Zadanie do wykonania:
Proszę wiernie przepisać wszystkie poniższe dane, pomijając w odpowiedzi obrazy.

Fragmenty danych:
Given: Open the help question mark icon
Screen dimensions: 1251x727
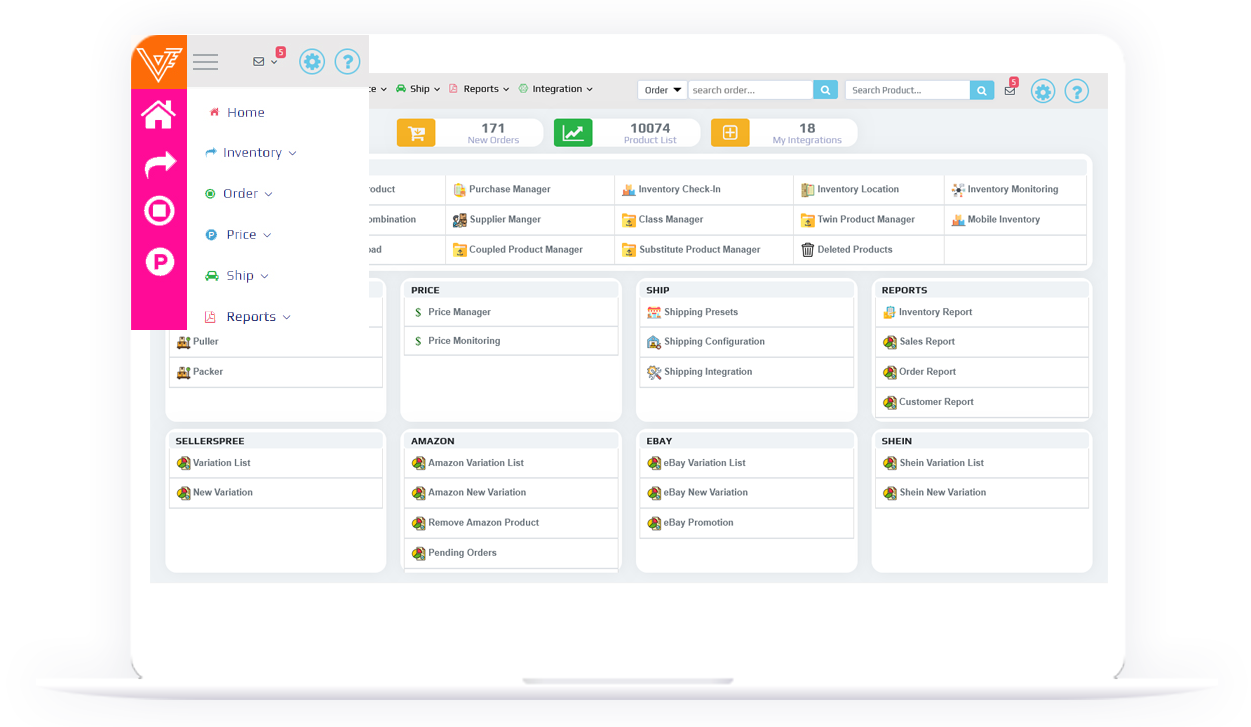Looking at the screenshot, I should point(1077,91).
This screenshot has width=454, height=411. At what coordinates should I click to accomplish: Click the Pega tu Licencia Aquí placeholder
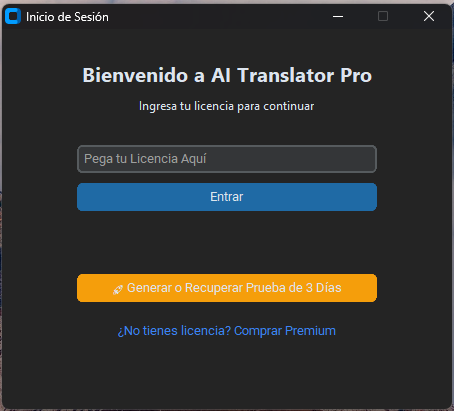click(145, 159)
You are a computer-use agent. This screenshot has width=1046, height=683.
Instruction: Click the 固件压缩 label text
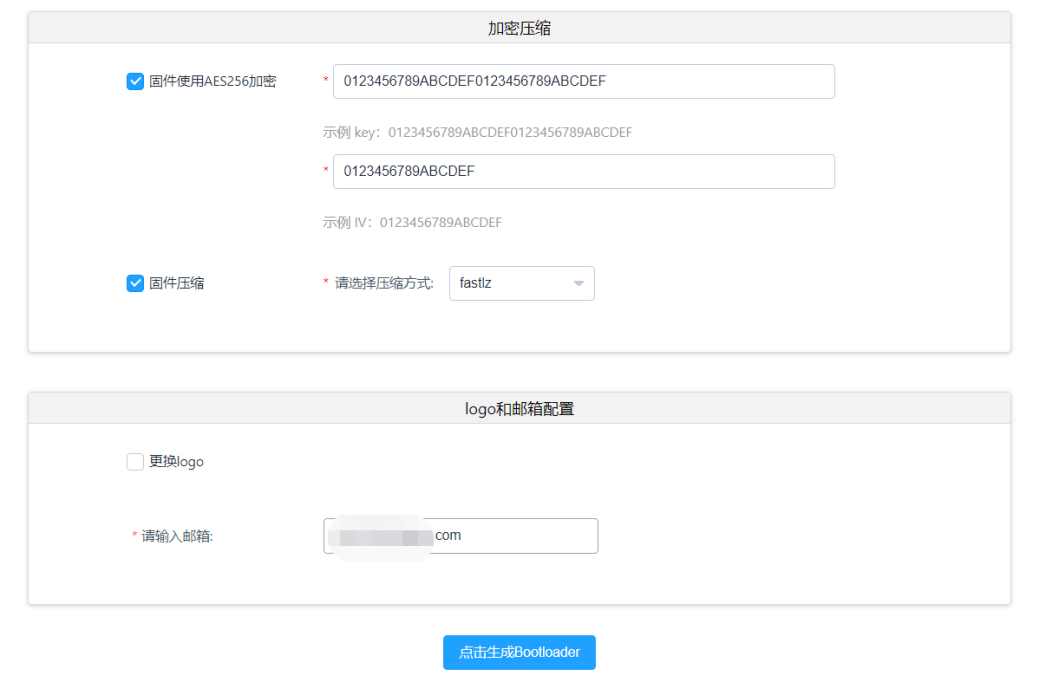click(x=178, y=283)
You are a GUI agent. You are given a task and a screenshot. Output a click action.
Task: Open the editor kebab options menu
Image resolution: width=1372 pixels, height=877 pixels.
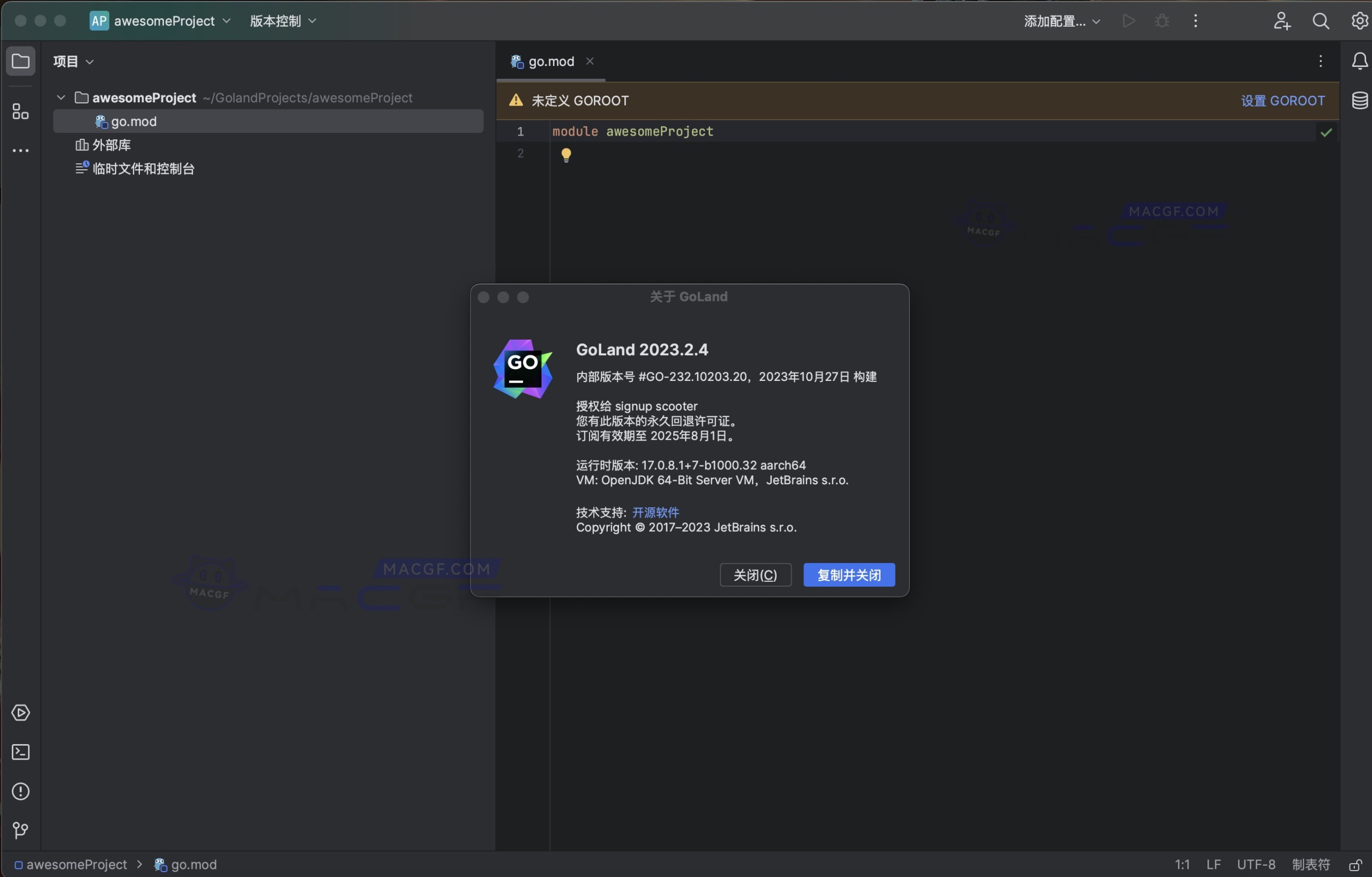(1320, 61)
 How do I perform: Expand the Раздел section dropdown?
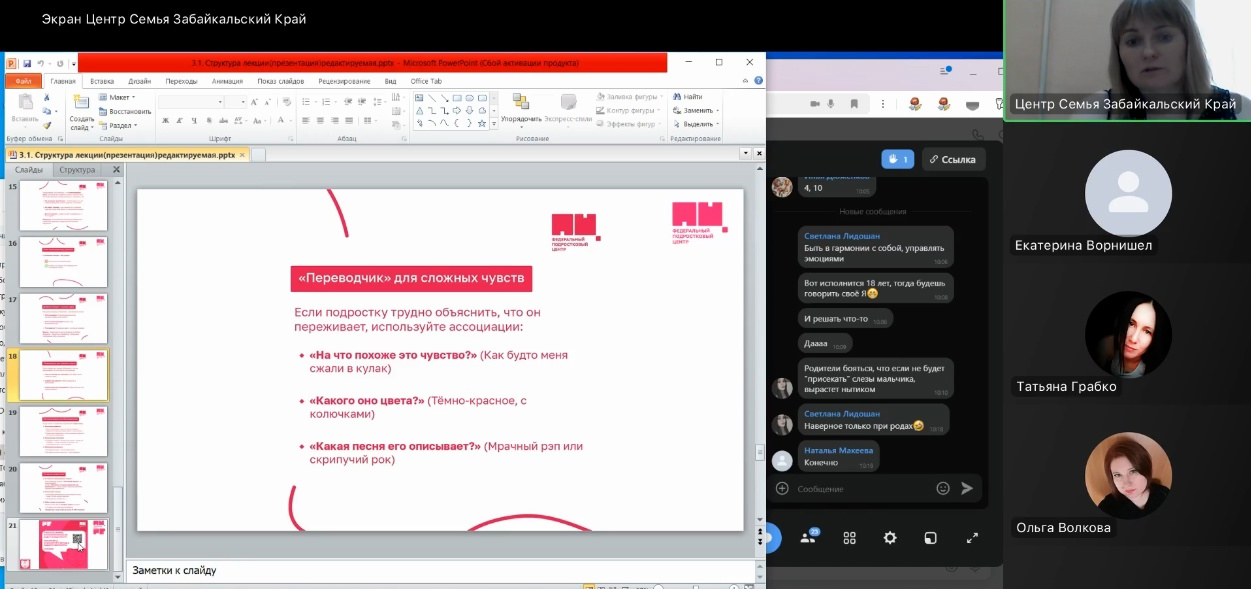click(x=119, y=125)
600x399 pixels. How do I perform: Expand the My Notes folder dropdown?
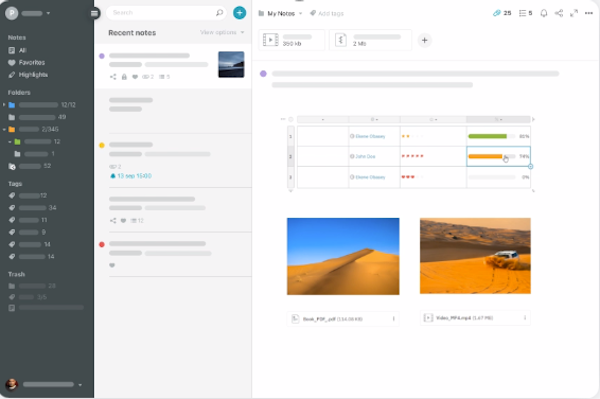(x=280, y=13)
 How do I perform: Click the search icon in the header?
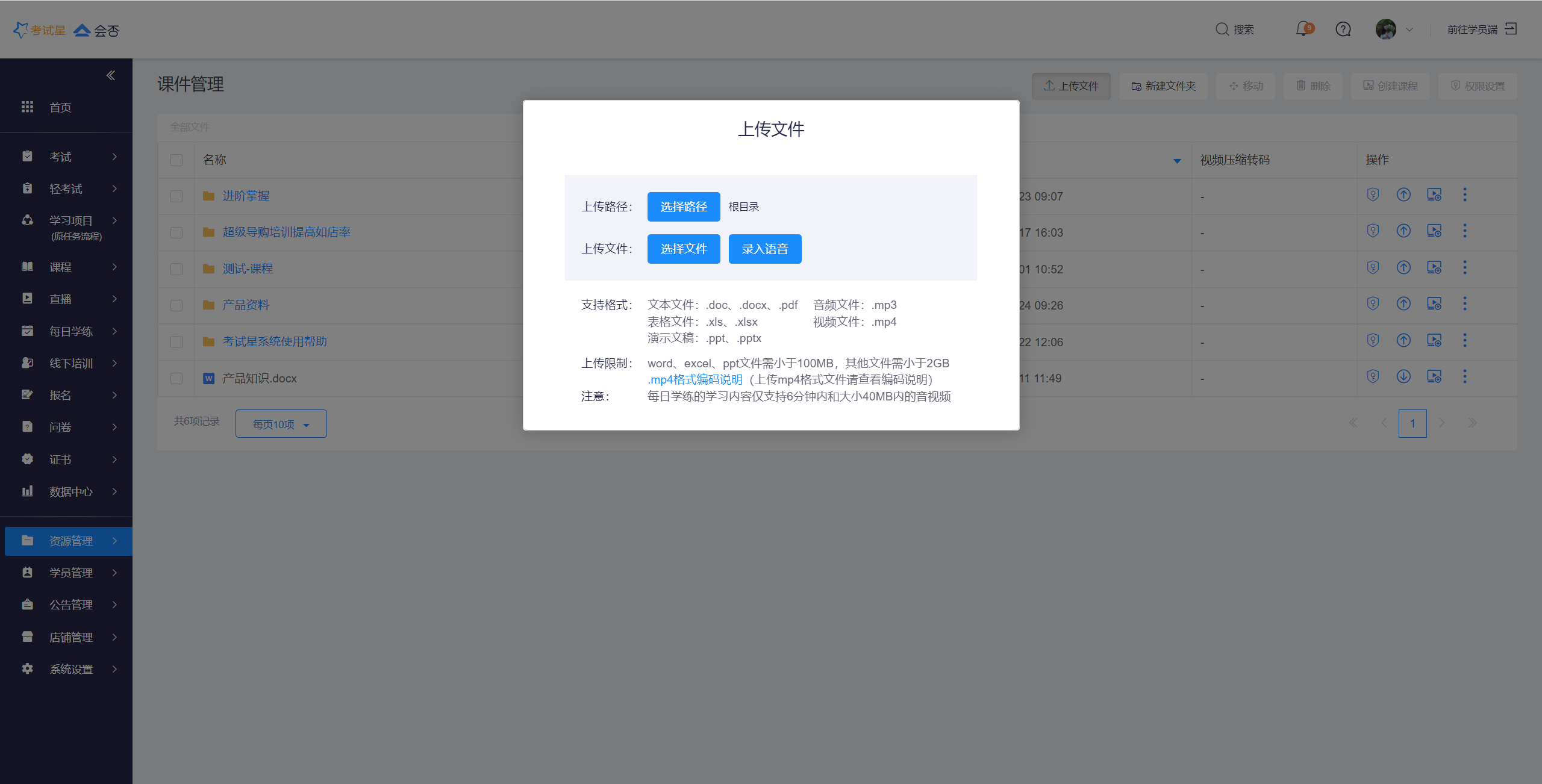click(1222, 29)
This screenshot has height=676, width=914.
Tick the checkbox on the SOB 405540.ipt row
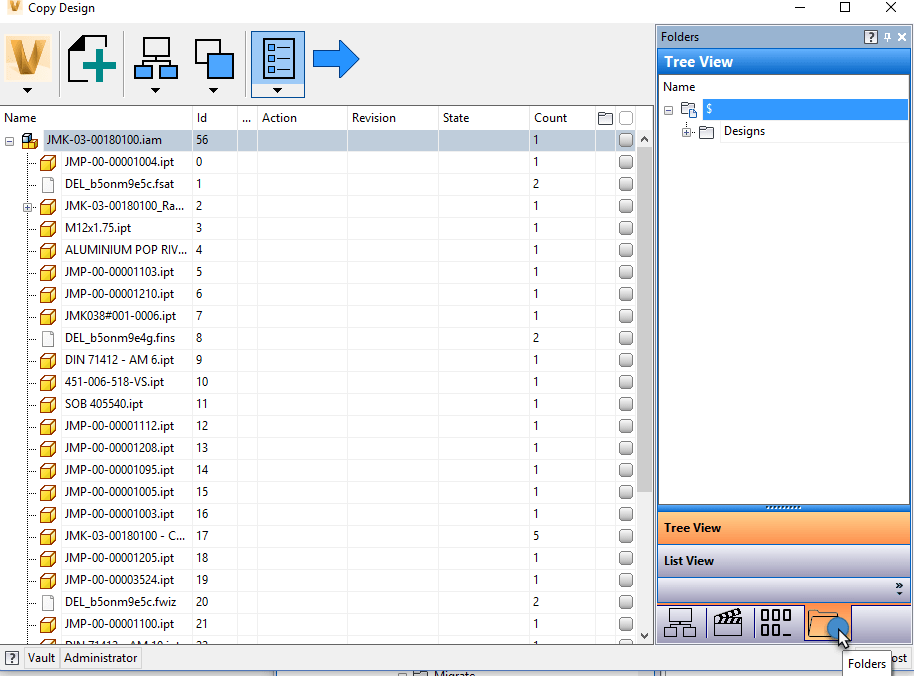coord(625,404)
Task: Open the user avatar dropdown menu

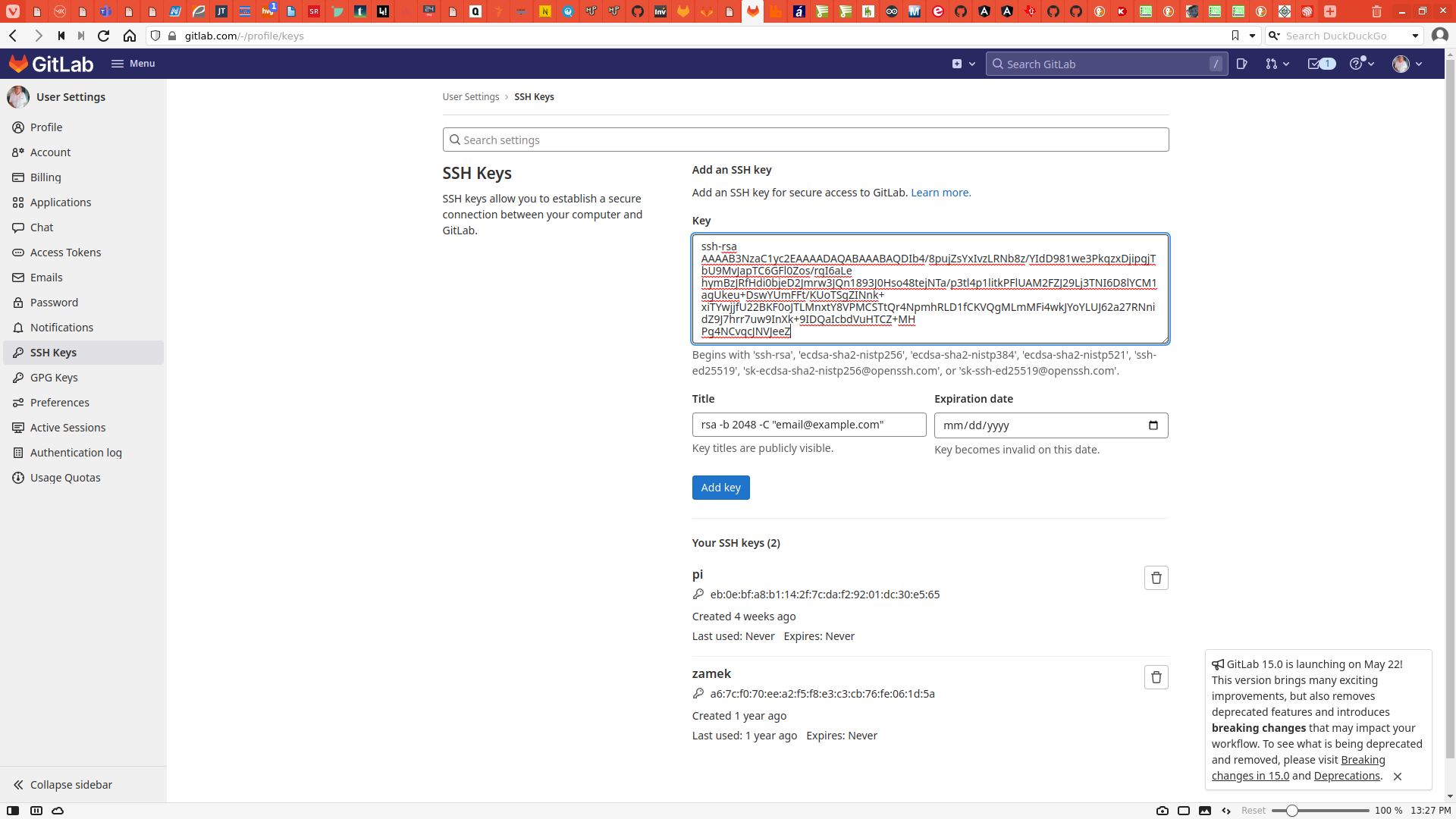Action: tap(1407, 64)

Pełna odpowiedź:
Given: Open the help question mark icon
Screen dimensions: 1251x727
Looking at the screenshot, I should point(1077,91).
This screenshot has width=454, height=411. At what coordinates should I click to accomplish: Click the Pega tu Licencia Aquí placeholder
click(145, 159)
You are a computer-use agent. This screenshot has width=1046, height=683.
Instruction: Click the 固件压缩 label text
click(x=178, y=283)
You are a GUI agent. You are given a task and a screenshot. Output a click action.
Task: Open the editor kebab options menu
Image resolution: width=1372 pixels, height=877 pixels.
(1320, 61)
 How do I perform: Expand the Раздел section dropdown?
click(x=119, y=125)
600x399 pixels. How do I perform: Expand the My Notes folder dropdown?
(x=280, y=13)
 How do I perform: Click the search icon in the header?
click(1222, 29)
This screenshot has height=676, width=914.
Tick the checkbox on the SOB 405540.ipt row
coord(625,404)
Task: Open the user avatar dropdown menu

Action: tap(1407, 64)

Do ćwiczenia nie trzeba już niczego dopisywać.